Quantum fields in boson star spacetime

TL;DR

This paper investigates the quantum properties of boson star spacetimes by computing quantum scalar fields and stress tensors, revealing significant quantum effects in regions of strong curvature and implications for classical solutions.

Contribution

It introduces a method to compute quantum stress tensors in boson star spacetimes, including regularization and numerical techniques, and compares quantum fluctuations with classical stress.

Findings

Quantum effects are significant in high-curvature regions.

Quantum energy density is mostly positive, but radial pressure is negative.

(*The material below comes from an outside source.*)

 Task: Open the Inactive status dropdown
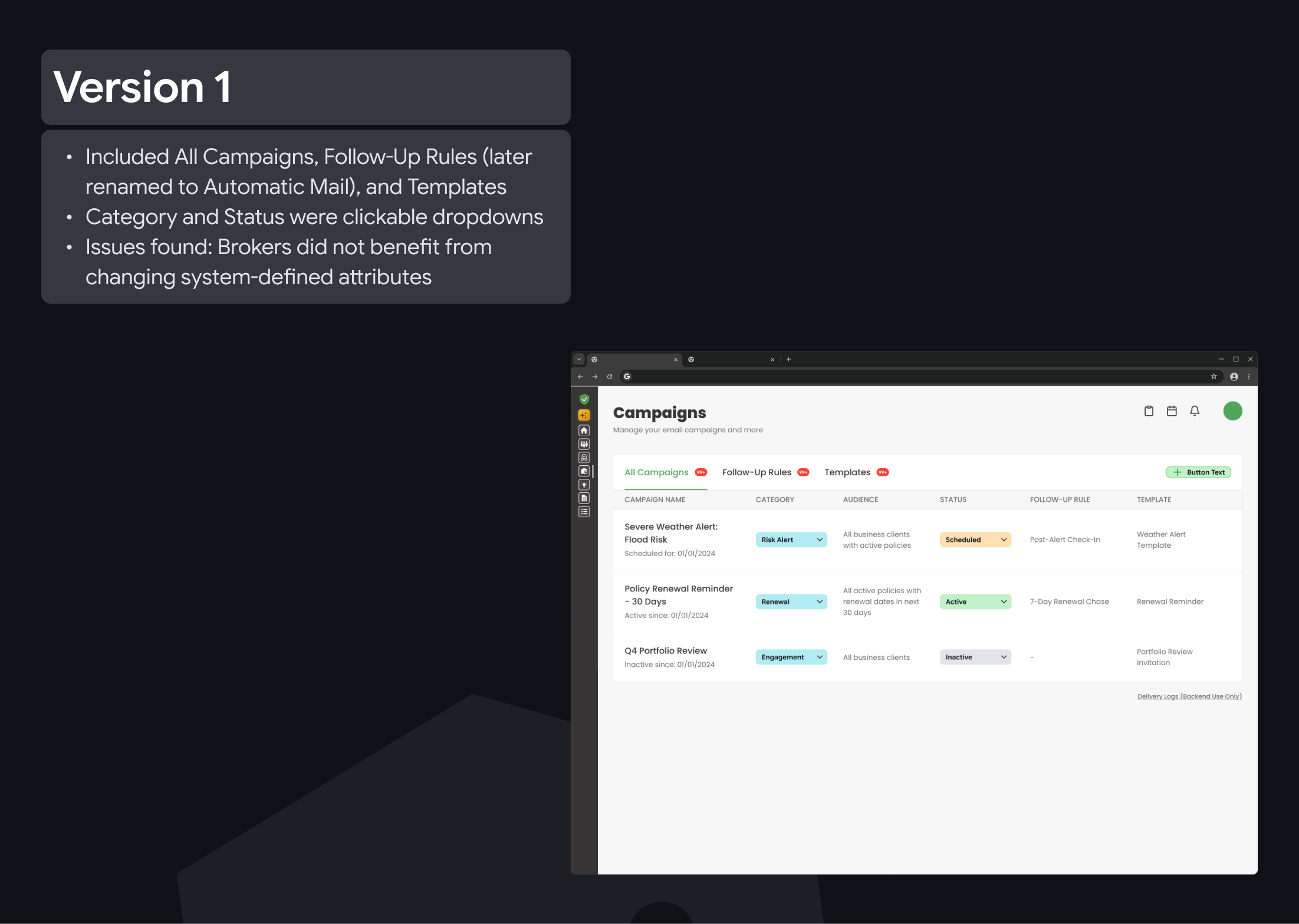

Quantum fluctuations can be a substantial part of the total stress tensor.

Abstract

Boson stars have been extensively studied in classical gravity, but their quantum properties remain comparatively unexplored. In this paper, we compute the quantum scalar fields and stress tensor in boson star spacetimes within the framework of semiclassical gravity. Divergences are regularized using Pauli-Villars fields, and accurate numerical results are obtained through spectral methods. Employing coherent states enables a direct comparison between the classical part of the stress tensor and the quantum fluctuation. Our results indicate that strong spacetime curvature is the primary source of large quantum effects. The renormalized quantum energy density is mostly positive but the radial pressure is negative, suggesting that classical boson star solutions require modification once quantum effects are included. Moreover, in regimes of large curvature, the quantum fluctuations can constitute a significant fraction of the total stress tensor. The methods developed here can be generalized to other compact objects and used to study their response to quantum corrections.